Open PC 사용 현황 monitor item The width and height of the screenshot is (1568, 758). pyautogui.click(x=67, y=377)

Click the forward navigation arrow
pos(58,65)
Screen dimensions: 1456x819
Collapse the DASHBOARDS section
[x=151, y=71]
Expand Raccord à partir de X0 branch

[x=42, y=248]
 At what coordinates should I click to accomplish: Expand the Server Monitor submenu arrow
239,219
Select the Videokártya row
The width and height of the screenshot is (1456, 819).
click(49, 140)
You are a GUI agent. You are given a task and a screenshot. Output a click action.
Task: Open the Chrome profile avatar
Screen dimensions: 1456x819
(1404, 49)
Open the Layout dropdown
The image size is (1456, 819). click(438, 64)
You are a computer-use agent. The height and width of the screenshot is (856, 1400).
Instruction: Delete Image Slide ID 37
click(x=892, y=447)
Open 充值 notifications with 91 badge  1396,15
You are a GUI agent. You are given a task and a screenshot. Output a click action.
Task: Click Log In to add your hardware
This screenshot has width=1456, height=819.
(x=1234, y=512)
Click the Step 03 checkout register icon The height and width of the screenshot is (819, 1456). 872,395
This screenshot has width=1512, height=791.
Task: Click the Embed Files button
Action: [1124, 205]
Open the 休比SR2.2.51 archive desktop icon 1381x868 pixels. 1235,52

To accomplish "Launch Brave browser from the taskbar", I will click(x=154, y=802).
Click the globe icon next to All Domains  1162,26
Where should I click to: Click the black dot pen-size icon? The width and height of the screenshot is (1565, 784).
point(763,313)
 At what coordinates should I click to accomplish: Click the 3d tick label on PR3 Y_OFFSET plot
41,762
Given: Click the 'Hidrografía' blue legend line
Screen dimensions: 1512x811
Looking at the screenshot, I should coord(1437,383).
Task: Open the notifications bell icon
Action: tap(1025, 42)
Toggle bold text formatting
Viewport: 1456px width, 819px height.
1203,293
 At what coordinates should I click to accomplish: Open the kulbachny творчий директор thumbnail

· · ·

#### Exercise directions:
The whole listing needs copying. Write it out exactly.

#### Response below:
Open PC 사용 현황 monitor item The width and height of the screenshot is (1568, 758). pyautogui.click(x=67, y=377)

Click the forward navigation arrow
pos(58,65)
Screen dimensions: 1456x819
Collapse the DASHBOARDS section
[x=151, y=71]
Expand Raccord à partir de X0 branch

[x=42, y=248]
 At what coordinates should I click to accomplish: Expand the Server Monitor submenu arrow
239,219
Select the Videokártya row
The width and height of the screenshot is (1456, 819).
click(49, 140)
You are a GUI agent. You are given a task and a screenshot. Output a click action.
Task: Open the Chrome profile avatar
Screen dimensions: 1456x819
(1404, 49)
Open the Layout dropdown
The image size is (1456, 819). click(438, 64)
You are a computer-use agent. The height and width of the screenshot is (856, 1400).
Instruction: Delete Image Slide ID 37
click(x=892, y=447)
Open 充值 notifications with 91 badge  1396,15
You are a GUI agent. You are given a task and a screenshot. Output a click action.
Task: Click Log In to add your hardware
This screenshot has width=1456, height=819.
(x=1234, y=512)
Click the Step 03 checkout register icon The height and width of the screenshot is (819, 1456). 872,395
This screenshot has width=1512, height=791.
Task: Click the Embed Files button
Action: [1124, 205]
Open the 休比SR2.2.51 archive desktop icon 1381x868 pixels. 1235,52

To accomplish "Launch Brave browser from the taskbar", I will click(x=154, y=802).
Click the globe icon next to All Domains  1162,26
Where should I click to: Click the black dot pen-size icon? The width and height of the screenshot is (1565, 784).
point(763,313)
 At what coordinates should I click to accomplish: Click the 3d tick label on PR3 Y_OFFSET plot
41,762
Given: Click the 'Hidrografía' blue legend line
Screen dimensions: 1512x811
Looking at the screenshot, I should coord(1437,383).
Task: Open the notifications bell icon
Action: tap(1025, 42)
Toggle bold text formatting
Viewport: 1456px width, 819px height.
1203,293
 At what coordinates should I click to accomplish: Open the kulbachny творчий директор thumbnail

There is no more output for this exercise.